Hand off to real pandas when you need it #
When a library downstream needs an actual pandas DataFrame (scikit-learn, a plotting call, anything that mutates in place), call .to_pandas() to materialize one:
1df = pd.read_orc("data/events.orc")
2pdf = df.to_pandas() # a real pandas.DataFrame, in memoryThe usual pattern is to do the heavy filtering and aggregation on the chDB object, where it is fast, then .to_pandas() the small result and continue in ordinary pandas.

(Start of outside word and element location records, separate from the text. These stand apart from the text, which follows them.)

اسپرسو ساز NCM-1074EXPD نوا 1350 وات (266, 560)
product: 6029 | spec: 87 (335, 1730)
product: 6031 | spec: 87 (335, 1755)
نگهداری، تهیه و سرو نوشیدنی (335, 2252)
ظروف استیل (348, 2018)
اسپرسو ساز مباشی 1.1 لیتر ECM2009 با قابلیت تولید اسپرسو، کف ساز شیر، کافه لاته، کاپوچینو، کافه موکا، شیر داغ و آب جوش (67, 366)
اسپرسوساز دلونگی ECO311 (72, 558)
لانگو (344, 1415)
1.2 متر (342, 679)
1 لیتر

Is it faster than pandas.read_orc? #
On a file big enough that scanning is the actual cost, yes. ORC is a columnar binary format, so chDB reads only the columns a query touches and does the aggregation in compiled, multi-threaded ClickHouse code. The aggregation above on a 3M-row (~25 MB) ORC file on an Apple M4 Pro (14 cores, 24 GB RAM, macOS); chDB 4.1.8, Python 3.14; best-of-3, warm:
1import pandas as pd: 0.146s
2import chdb.datastore as pd: 0.076s
3speedup: 1.9xAbout 1.9x here, from the same code with one import changed. The back-to-back ratio is the robust claim; absolute times shift with cache state and concurrent load. The gap widens as files grow and as the fraction of columns you actually need shrinks, because chDB reads only what the filter and aggregation touch while pandas.read_orc decodes every column into memory first.
The small case can cut the other way: on a tiny ORC file (a few thousand rows) plain pandas is as fast or faster, because chDB pays a fixed per-query startup cost that dominates when there is barely any data. Reach for chDB when the file is large, or when you want one import to cover both.
Works in Jupyter #
Printing a chDB object renders it as a table in a notebook, and .to_pandas() feeds straight into .plot(), joins, or any pandas code. The companion folder ships a run.ipynb you can open and run cell by cell.
Run it yourself #
The complete, runnable example is here, with generate.sh to create the sample ORC file plus run.ipynb and a run.py mirror containing the exact code above:
github.com/ClickHouse/examples/tree/main/local-analytics/chdb-orc
Working with other formats? Read a Parquet file in Python and read a JSON file in Python use the same drop-in import chdb.datastore as pd pattern; only the reader changes. If you keep re-reading the same ORC file and want faster subsequent reads, convert it to Parquet once and take advantage of broader tool support.
The same code scales from an ORC file on your laptop to a server to ClickHouse Cloud with no rewrite, so there is nothing to re-learn when the data outgrows one machine.